Top of THE RECORDS

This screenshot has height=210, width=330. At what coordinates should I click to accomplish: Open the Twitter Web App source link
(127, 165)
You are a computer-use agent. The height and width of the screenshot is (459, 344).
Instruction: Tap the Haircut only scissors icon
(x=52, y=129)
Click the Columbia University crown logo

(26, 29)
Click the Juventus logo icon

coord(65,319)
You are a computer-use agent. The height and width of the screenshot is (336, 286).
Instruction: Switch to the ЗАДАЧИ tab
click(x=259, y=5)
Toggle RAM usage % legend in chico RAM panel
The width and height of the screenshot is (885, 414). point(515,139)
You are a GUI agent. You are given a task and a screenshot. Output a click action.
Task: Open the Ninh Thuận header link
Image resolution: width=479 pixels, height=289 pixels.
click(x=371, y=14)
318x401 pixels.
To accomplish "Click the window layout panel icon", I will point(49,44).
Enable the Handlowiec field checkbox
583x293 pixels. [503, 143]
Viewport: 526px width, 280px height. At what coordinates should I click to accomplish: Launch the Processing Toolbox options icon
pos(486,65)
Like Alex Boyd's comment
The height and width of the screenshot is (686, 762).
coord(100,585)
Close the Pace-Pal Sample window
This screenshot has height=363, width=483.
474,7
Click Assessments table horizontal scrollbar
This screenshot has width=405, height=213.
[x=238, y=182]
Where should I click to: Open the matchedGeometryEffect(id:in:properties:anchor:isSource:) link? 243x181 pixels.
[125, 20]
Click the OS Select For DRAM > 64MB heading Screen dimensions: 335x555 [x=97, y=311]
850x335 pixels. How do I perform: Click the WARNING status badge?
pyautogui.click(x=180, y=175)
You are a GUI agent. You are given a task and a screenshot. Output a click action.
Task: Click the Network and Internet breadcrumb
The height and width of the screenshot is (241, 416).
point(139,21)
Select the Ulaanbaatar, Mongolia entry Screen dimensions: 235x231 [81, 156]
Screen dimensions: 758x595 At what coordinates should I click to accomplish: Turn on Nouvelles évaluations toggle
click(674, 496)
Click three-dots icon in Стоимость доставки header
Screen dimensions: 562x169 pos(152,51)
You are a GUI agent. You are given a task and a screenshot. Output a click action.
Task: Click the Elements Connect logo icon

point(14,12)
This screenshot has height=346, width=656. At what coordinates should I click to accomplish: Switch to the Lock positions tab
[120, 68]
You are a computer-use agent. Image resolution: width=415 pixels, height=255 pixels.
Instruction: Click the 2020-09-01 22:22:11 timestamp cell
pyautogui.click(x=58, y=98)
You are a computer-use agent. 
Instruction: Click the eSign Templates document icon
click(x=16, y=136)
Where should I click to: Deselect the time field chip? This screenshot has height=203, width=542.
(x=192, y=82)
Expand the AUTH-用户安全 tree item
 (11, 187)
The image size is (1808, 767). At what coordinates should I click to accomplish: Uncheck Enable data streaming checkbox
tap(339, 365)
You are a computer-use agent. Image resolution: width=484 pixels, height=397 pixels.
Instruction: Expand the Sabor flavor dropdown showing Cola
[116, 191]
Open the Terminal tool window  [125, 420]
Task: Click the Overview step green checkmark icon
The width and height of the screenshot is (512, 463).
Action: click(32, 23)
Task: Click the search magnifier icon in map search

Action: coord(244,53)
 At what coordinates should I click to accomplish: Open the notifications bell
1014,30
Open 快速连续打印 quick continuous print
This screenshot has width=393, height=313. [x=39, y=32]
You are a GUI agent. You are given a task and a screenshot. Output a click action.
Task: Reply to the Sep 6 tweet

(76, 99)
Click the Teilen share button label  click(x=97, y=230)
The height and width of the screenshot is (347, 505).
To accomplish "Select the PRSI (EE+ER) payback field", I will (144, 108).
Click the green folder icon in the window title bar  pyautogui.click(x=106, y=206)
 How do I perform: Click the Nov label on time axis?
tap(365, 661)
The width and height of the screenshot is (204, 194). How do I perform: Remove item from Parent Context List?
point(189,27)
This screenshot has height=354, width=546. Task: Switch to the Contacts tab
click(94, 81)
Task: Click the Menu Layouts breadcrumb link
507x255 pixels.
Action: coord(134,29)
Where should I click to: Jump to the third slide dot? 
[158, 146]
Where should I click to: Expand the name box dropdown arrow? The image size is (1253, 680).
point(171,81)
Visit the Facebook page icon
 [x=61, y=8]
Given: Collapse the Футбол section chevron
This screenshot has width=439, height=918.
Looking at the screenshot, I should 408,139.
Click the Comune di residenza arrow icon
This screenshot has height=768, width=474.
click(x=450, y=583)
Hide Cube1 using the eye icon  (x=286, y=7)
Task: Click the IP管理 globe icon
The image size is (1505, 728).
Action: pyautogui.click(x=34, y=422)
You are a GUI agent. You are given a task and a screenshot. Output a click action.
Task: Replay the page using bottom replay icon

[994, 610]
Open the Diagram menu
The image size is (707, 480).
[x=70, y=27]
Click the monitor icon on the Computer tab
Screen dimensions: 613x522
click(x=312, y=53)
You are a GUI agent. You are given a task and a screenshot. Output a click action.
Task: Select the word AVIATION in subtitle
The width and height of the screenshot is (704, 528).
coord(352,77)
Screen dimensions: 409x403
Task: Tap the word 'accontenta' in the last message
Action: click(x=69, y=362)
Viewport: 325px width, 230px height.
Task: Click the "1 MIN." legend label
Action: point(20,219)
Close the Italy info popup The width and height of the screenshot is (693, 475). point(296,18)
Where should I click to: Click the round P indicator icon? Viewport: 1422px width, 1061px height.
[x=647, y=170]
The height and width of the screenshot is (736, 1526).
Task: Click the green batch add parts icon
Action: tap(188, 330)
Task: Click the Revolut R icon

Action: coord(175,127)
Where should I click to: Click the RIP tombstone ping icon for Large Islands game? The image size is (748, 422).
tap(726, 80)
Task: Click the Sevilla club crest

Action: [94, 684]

Bottom of THE RECORDS

** WORK INSTRUCTIONS **
Note how many lines of the listing above contain the string "breadcrumb", and give that number with nothing added.

** EXERCISE OUTPUT **
2